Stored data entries
*** Block opens ***

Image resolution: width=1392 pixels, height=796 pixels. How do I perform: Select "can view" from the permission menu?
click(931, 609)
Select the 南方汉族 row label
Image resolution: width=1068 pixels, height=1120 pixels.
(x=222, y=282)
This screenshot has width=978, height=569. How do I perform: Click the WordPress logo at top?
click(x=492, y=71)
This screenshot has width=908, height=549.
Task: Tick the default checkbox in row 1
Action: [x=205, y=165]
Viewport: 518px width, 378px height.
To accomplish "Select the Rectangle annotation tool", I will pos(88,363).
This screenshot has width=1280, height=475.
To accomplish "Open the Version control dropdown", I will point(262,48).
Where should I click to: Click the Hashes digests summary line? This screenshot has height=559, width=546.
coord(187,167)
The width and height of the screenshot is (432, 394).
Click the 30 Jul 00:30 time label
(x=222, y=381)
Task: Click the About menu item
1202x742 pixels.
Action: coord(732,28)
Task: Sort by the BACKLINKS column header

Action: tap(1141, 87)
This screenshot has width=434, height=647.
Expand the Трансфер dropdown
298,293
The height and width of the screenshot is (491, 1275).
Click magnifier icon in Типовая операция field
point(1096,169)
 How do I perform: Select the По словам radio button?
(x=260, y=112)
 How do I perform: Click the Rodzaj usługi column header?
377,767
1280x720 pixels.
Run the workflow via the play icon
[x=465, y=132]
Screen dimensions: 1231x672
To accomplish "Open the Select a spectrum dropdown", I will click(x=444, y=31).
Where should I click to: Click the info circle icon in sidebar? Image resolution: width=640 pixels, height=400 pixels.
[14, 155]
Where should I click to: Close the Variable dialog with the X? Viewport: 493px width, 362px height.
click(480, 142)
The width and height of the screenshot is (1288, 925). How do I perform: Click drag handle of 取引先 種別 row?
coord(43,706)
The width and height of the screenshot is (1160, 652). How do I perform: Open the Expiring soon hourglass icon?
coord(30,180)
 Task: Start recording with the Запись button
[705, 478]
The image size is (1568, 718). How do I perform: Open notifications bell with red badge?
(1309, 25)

*** Block closes ***

What this task involves:
Output exactly the line containing "Where should I click to: Close" together with every line after it, ending at the final line of the entries.

The answer:
Where should I click to: Close the Variable dialog with the X? Viewport: 493px width, 362px height.
click(480, 142)
The width and height of the screenshot is (1288, 925). How do I perform: Click drag handle of 取引先 種別 row?
coord(43,706)
The width and height of the screenshot is (1160, 652). How do I perform: Open the Expiring soon hourglass icon?
coord(30,180)
 Task: Start recording with the Запись button
[705, 478]
The image size is (1568, 718). How do I perform: Open notifications bell with red badge?
(1309, 25)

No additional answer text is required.